Developing typed object definitions

Providing a comprehensive guide for developing type specifications (typespecs) for typed objects (TOs) in the Workspace Service (WSS) is far beyond the scope of this documentation, but provided here are some general guidelines and hints.

TO size and composition

  • Generally speaking, the approach of translating each row from a traditional RDBMS into a single TO is very wrong. The major advantage of TOs is that they allow you to compose various related data into a single object.

  • It is faster to save and load a single large TO as opposed to a many small TOs. Many small objects will also slow the WSS overall and increase the WSS index size.

    • The get_objects2 method allows retrieving subsets of a TO from the WSS to provide the equivalent of retrieving a few small TOs rather than one large TO and then manually extracting the small TOs.

  • TOs are currently limited to 1GB by the WSS.

  • When contemplating TO design, consider how user interfaces might display workspaces and objects. Note that workspaces containing thousands of objects quickly become untenable.

  • Objects which consist mostly of very long strings are usually much less useful when stored in the workspace than more structured data objects. Objects like this (for example DNA sequence or raw FASTA files) might be candidates for storage in Shock.

Very large objects

  • Although in general, one larger object is better than many smaller objects, when objects are in the hundreds of megabytes they become less useful and more difficult to deal with.

    • One cannot realistically fetch a very large object (VLO) to a webpage.

  • Even when using workspace functions to extract subdata from a VLO, the VLO must still be loaded from disk into the workspace service, which could take significant time.

  • VLOs are slow to transfer in general.

  • VLOs take a large amount of memory.

  • VLOs can often take 3-20 times the size of the serialized object to represent in memory.

  • Objects with large numbers of mapping s or structure s can use large amounts of resources due to repeated keys. Consider using tuple s instead of mapping s or structure s.

Annotations

TO to TO references (@id ws)

  • TO to TO references using the @id ws annotation [see ID annotations] greatly enhance the utility of typed objects.

  • For example, linking a data set TO to the genome TO that the data set references enforces and records the relationship in the workspace database.

  • If a TO to be saved references a TO that doesn’t exist, the error is caught prior to saving the TO in the workspace.

  • If you have access to a TO, you can always access the TOs referenced by that TO, regardless of the workspace in which they’re stored.

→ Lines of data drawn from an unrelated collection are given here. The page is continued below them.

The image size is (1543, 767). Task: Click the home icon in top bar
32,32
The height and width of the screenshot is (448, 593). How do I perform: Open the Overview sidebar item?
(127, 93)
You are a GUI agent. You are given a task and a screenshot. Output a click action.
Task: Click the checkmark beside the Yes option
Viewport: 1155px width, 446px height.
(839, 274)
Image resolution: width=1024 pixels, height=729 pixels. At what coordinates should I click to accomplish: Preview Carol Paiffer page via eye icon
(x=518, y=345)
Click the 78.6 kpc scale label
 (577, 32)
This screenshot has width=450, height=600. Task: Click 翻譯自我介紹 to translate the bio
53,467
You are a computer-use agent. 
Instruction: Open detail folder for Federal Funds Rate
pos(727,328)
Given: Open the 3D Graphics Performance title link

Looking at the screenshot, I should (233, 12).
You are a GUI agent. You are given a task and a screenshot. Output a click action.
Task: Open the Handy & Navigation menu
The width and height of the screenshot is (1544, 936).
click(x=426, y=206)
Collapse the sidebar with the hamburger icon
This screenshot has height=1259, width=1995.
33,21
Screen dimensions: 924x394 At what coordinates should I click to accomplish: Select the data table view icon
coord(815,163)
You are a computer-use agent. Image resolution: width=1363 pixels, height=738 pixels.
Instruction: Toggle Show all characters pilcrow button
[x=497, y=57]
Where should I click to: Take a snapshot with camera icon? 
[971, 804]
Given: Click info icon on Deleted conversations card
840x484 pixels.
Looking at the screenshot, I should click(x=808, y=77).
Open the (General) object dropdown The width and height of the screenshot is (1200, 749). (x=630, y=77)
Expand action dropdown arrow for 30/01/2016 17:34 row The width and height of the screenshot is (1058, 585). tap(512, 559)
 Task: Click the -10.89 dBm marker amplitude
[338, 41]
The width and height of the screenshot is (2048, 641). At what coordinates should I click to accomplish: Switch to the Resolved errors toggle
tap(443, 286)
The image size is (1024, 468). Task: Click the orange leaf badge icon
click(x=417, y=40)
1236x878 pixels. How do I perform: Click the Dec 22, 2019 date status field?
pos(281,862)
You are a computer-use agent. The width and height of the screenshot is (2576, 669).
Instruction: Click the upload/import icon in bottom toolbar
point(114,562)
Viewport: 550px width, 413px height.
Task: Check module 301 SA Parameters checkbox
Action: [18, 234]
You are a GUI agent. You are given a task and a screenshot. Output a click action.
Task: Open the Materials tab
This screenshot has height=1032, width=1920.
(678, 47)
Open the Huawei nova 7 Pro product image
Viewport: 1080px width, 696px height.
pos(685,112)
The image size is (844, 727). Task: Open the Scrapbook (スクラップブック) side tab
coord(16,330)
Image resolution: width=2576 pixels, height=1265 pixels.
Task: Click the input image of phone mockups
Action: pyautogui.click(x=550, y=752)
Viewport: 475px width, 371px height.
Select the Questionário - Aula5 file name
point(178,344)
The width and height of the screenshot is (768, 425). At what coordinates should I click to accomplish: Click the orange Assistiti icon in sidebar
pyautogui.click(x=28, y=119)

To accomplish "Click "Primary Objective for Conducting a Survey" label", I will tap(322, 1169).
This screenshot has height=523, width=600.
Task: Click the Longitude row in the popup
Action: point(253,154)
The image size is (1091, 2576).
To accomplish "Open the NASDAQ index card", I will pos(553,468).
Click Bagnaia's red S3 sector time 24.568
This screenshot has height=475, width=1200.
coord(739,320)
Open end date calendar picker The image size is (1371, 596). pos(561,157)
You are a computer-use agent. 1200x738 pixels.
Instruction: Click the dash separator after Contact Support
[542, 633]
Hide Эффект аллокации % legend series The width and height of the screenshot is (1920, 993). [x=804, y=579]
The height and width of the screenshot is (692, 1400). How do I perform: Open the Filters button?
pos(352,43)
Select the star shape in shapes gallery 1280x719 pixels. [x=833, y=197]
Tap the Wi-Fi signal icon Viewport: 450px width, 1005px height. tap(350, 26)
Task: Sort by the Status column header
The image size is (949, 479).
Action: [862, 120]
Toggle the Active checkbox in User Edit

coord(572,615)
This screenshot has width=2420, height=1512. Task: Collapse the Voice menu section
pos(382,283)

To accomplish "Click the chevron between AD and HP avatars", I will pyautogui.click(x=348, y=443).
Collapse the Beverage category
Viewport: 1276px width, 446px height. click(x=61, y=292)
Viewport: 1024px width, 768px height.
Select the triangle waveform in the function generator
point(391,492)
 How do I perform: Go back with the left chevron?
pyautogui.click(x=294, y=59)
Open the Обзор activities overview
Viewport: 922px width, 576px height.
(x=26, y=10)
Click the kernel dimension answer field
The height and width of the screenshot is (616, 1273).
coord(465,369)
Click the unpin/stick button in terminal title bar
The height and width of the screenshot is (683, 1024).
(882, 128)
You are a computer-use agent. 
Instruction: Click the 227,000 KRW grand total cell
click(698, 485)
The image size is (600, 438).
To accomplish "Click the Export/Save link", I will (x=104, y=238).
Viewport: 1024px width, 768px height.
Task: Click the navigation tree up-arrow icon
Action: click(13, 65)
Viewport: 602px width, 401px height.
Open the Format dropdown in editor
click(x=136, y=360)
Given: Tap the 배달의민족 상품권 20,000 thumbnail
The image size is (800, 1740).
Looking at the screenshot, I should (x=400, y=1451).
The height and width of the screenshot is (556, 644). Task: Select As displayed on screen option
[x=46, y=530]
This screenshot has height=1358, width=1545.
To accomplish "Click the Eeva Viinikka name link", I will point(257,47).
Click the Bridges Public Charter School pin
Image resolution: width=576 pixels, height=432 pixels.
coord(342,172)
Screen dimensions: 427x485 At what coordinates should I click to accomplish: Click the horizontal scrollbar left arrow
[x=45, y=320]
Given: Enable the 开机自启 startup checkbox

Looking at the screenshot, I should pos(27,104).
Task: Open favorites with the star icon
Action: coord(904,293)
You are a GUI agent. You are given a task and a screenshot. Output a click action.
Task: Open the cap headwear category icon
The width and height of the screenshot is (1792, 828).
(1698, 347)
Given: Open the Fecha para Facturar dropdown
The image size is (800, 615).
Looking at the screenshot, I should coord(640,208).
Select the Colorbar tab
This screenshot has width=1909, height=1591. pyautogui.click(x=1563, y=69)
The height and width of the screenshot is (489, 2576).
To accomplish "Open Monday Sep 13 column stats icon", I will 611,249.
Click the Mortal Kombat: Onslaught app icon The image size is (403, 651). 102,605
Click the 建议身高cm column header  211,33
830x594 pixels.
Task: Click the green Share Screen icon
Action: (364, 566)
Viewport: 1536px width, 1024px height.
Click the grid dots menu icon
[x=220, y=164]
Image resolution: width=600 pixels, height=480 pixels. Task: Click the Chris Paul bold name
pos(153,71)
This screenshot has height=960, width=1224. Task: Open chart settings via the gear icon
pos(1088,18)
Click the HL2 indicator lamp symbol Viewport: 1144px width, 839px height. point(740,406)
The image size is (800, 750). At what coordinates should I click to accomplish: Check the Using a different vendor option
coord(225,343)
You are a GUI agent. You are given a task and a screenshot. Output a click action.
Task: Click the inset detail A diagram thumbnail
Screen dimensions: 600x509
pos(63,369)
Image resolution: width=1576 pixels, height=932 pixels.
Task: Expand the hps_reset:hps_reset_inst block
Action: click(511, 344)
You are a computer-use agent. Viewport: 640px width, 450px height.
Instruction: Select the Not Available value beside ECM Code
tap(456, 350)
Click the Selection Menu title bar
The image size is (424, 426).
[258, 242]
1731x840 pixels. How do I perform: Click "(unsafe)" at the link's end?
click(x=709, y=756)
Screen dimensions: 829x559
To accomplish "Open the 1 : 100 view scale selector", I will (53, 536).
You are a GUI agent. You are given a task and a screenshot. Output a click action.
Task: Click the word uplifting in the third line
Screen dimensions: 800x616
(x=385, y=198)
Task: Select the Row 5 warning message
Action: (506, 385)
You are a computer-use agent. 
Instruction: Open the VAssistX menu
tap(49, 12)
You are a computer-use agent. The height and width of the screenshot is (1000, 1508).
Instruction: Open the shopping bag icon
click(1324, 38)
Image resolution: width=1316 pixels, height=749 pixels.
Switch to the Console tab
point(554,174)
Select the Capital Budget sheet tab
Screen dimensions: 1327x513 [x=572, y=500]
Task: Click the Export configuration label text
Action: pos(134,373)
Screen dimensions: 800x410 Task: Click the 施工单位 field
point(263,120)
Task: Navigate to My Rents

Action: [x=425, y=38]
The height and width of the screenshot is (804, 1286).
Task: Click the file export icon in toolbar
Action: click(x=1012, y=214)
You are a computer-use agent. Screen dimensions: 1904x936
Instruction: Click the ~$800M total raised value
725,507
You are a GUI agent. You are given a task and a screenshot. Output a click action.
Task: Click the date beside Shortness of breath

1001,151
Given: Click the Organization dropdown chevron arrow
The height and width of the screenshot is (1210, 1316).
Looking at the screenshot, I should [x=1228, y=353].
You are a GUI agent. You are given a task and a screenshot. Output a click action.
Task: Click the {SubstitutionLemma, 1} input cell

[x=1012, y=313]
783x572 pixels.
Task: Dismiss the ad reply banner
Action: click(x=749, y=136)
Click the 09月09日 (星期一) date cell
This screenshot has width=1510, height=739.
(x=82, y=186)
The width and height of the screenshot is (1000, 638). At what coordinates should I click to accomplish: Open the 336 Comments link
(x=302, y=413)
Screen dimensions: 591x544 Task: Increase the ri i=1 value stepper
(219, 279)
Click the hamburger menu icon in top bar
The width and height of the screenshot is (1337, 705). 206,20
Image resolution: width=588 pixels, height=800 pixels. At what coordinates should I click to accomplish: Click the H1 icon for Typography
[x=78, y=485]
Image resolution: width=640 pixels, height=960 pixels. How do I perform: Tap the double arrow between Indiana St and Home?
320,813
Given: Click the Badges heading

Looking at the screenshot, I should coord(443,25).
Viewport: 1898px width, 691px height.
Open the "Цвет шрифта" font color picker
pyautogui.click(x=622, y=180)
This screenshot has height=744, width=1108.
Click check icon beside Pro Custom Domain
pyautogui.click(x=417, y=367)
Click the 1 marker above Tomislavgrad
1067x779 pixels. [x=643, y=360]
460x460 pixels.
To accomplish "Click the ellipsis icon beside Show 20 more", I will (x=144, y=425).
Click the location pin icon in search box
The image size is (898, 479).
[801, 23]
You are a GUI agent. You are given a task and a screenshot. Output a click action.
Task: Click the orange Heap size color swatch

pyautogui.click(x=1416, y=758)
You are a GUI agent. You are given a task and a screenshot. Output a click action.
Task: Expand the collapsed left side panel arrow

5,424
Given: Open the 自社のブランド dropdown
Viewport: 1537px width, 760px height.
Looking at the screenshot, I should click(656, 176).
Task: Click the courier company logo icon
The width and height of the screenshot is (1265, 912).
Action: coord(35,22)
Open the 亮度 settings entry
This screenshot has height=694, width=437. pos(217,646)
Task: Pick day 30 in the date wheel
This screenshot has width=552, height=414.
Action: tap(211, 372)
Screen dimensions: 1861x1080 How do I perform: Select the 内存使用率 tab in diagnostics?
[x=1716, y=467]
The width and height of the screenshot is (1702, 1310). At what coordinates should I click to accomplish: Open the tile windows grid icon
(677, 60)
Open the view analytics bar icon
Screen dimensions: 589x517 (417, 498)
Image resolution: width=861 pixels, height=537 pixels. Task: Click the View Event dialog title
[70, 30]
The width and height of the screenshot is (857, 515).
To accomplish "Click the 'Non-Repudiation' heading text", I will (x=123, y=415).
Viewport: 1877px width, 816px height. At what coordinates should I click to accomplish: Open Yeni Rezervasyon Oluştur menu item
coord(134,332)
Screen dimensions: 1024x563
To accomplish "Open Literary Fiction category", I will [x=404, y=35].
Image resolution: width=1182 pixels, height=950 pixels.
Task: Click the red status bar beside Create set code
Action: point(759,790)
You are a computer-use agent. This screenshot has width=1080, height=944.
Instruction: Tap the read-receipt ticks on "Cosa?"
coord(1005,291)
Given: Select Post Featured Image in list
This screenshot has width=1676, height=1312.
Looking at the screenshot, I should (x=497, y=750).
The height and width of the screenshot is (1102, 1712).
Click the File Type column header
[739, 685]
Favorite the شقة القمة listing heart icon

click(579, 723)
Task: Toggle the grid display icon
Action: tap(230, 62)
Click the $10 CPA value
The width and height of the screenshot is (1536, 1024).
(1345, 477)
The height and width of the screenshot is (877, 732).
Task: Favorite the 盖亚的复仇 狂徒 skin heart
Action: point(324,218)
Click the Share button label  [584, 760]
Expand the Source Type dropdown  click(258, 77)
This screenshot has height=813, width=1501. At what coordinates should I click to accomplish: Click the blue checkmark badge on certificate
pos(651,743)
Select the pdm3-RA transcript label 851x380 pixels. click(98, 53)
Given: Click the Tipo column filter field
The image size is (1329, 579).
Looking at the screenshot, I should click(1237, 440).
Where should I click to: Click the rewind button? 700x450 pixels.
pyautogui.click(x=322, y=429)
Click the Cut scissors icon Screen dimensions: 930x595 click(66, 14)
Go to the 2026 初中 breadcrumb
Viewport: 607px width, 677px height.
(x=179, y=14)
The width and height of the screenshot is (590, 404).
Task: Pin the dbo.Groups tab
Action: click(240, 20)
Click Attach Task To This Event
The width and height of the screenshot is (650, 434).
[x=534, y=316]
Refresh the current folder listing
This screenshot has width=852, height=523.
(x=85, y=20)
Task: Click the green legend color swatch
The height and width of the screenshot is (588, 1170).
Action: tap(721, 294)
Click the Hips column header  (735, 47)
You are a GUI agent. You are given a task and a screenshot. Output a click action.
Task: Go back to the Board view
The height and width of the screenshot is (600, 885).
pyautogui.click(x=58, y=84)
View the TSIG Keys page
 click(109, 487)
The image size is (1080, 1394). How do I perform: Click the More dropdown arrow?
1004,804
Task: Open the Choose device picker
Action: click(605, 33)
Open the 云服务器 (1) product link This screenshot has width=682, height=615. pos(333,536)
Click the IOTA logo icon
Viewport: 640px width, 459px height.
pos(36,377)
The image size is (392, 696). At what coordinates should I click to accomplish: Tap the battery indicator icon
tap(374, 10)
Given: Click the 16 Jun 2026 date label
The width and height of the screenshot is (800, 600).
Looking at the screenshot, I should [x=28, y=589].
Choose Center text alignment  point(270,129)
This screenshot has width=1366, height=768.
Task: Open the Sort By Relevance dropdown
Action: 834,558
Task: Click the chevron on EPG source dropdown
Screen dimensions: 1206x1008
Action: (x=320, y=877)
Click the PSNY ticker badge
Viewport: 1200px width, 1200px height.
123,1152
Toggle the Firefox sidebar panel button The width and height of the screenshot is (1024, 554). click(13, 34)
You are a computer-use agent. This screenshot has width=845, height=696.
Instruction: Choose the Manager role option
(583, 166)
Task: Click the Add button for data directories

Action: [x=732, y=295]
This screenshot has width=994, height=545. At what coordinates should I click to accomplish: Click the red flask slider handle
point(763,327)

  • However, there is a performance cost - each reference must be checked for existence in the database. For tens or even hundreds of references this cost is not high, but thousands or more unique references will likely slow saving of the TO.

@optional

  • Avoid the @optional annotation whenever possible. In some cases its use is required, but every @optional annotation in a typespec makes the associated TOs more difficult to use for downstream programmers. If a typespec has no @optional annotations, a programmer knows exactly what data the TO contains and so the code to manipulate it can be simpler and therefore less buggy, easier to maintain, and less work to test.